Carlos Cabrera Pérez
Majadahonda.- Cuba acaba de perder al periodista Gabriel Molina Franchossi (La Habana, 1933 – Francia, 2024) un hombre bueno que combinó la lealtad a Fidel Castro con la amistad y el desvelo por los amigos y sus trabajadores.
Profesionalmente, Molina lo era todo, redactaba con claridad republicana, conocía detalles inimaginables de vidas y milagros nacionales e internacionales y se partía la cara por los redactores que le creaban problemas con las instituciones y el partido comunista.
Durante mi trabajo en Granma Internacional, le creé cuatro problemas con dinosaurios y oportunistas; que rememoro como tributo a Gabriel, sin estar ordenados cronológicamente.
1.- Un reportaje sobre el transporte urbano, que tildaba al director de ómnibus de La Habana como uno de los personajes más impopulares y que motivó la protesta del aludido, del ministro de turno y por el que muchos cubanos y habaneros se enteraron que las lanchitas de Regla y Casa Blanca pertenecían a la empresa de guaguas.
2.- Un reportaje sobre el sidatorio de Los Cocos, que hurgaba en la herida de encerrar a los enfermos, a los que ponía voz y rostro, y que soliviantó a algunos cargos de Salud Pública y del partido comunista que -finalmente- entendieron la intención o fingieron entenderla.
3.- Un reportaje sobre la procesión de San Lázaro, que levantó la ira de José Felipe Carneado, que tuvo la mala educación comunista de tirar al suelo las excelentes fotos de Ahmed Velázquez y reaccioné como un toro bravo. La discusión subió de tono, pero Molina no consintió que el entonces jefe del departamento de Asuntos Religiosos del partido censurara fotos, pretendiendo elegir las menos incómodas.
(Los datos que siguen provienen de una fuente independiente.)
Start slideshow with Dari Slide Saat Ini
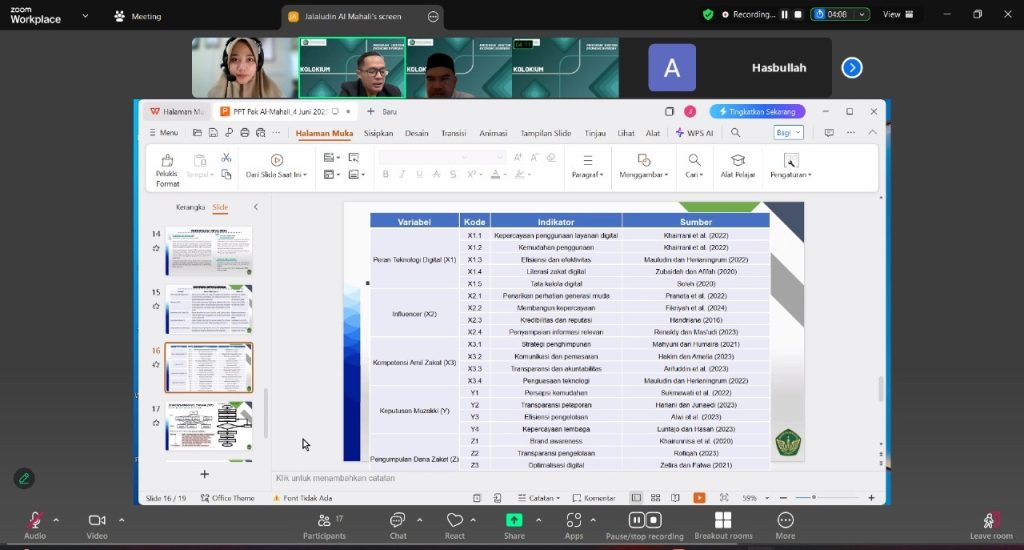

4.- Una entrevista a Orlando Cardoso Villavicencio, tras su vuelta a Cuba después de 16 años preso en Somalia, donde se masturbaba con la imagen femenina del estuche de jabones que le entregaba la Cruz Roja. Los héroes no se masturban, alegaban los dinosaurios que intentaron sabotear la entrevista, que se tituló Mozart y yo en la soledad de la prisión.
En ninguno de esos casos, recibí el menor señalamiento de Molina, de Gustavo Robreño ni de Enrique Román, que entendían el periodismo como algo vivo y humano y nunca como un censo de victorias y hazañas.
Varios años después de mi salida de Cuba, cenamos en Madrid junto con su hijo Gabriel, y después lo visité en La Habana, junto con Eloy Rodríguez que hoy lamenta la muerte de un jefe, que fue amigo y compañero.
Y esa postura de Gabriel Molina no era una moda o súbita porque Cuba padecía los vientos huracanados y con marejadas peligrosas para embarcaciones mayores y menores de la perestroika; era su manera de entender la vida, de relacionarse con las personas y de proteger a los amigos, como el comandante Guillermo Jiménez (Jimenito), muy buen cronista y damnificado desde el caso Marquitos, pero al que nunca dio la espalda.
En la hora de la muerte, las crónicas suelen tornarse benévolas con el fallecido, pero Gabriel merece este recuerdo apresurado y dolido porque tenía la rara cualidad de juntar en su cuerpo de pisa bonito, la brillantez con la bondad y la solidaridad.
Descansa en paz, Gabriel, fue bueno trabajar contigo y buscarte problemas. Gracias.